The motto of the Women's Newborn Research Centre is “Making the babies better”. To do this we are trying to give all babies, irrespective of their size and maturity at birth the best chance of growing into healthy adults.
Our big challenges lie with the tiniest babies, those weighing less than one kilogram and more than three months premature. Parents face the real possibility that they may not take these babies home and amongst survivors there are three-fold increased risks of problems with brain development, blindness and deafness.
In order to achieve improvements in these odds we are improving the care given to babies immediately after birth, through their time in hospital and beyond to the first critical years at home. Research in the delivery room is a difficult task because of the often chaotic and stressful environment. Nevertheless, we have demonstrated that it is possible to do high quality studies and discover new ways of monitoring and treating newborn babies.

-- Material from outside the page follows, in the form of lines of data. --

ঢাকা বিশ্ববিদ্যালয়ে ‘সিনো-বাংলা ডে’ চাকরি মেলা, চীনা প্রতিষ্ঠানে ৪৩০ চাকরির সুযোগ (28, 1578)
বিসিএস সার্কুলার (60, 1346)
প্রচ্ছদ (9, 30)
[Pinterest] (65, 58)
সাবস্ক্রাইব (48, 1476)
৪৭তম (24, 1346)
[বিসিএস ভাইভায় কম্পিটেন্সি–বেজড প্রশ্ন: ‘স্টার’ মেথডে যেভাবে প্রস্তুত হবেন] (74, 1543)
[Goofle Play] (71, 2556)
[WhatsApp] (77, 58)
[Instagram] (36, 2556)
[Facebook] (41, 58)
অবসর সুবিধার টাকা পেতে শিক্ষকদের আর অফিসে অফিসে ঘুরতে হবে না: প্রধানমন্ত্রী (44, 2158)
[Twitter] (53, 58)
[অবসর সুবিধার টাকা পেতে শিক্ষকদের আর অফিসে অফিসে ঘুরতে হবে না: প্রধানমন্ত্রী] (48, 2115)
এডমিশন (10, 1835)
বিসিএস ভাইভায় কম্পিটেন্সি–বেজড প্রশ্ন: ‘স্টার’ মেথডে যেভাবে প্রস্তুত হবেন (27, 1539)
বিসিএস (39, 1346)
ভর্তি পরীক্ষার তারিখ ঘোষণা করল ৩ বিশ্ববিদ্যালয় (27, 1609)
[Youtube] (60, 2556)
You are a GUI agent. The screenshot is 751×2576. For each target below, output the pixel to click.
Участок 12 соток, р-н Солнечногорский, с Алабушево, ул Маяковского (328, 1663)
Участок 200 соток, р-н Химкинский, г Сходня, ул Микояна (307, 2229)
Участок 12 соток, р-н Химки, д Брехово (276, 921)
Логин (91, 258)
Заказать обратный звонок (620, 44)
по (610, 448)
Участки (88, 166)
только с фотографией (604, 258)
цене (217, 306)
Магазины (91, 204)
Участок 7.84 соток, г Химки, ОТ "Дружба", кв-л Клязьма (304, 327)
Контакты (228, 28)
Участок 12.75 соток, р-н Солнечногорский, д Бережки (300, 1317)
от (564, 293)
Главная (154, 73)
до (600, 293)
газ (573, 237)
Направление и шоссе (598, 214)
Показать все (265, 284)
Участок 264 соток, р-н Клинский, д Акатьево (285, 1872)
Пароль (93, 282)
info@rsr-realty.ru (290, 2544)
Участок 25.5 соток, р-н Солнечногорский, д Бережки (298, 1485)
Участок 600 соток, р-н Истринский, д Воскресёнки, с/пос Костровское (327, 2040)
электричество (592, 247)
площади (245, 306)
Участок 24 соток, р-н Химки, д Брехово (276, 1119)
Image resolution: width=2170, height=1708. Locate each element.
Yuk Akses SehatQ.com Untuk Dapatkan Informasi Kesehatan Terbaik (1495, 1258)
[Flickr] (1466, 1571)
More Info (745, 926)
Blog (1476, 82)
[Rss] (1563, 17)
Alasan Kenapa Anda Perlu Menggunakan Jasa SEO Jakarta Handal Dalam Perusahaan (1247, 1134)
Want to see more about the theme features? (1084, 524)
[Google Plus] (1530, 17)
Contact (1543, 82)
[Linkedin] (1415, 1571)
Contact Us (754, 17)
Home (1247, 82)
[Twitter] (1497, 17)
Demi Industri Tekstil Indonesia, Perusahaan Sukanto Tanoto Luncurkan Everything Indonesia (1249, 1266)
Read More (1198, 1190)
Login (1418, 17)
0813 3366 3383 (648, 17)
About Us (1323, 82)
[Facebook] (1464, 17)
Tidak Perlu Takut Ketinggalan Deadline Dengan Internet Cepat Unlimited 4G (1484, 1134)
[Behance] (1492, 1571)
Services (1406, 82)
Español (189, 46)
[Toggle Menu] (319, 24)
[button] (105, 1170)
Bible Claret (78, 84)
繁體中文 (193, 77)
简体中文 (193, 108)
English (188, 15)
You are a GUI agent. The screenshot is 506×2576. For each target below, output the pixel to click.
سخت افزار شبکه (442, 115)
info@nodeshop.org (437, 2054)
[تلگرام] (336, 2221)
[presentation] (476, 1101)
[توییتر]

We now know that babies experience pain and discomfort as much as other patients in hospital. We have developed better ways of nursing them, encouraging their parents to become involved in their care, and have found that these steps improve outcomes for both parents and babies.
Our long-term follow-up studies are trying to establish the role of magnetic resonance imaging of the brain in very tiny or preterm babies to predict long-term outcome, and to understand the causes of brain injury in very preterm babies. In addition we continue evaluate neonatal intensive care in the state of Victoria for babies either with birth weights <1000 g or gestational ages <28 weeks, and we also help to evaluate the outcomes for many perinatal and neonatal randomised controlled trials designed to improve long-term health outcomes for our most vulnerable babies.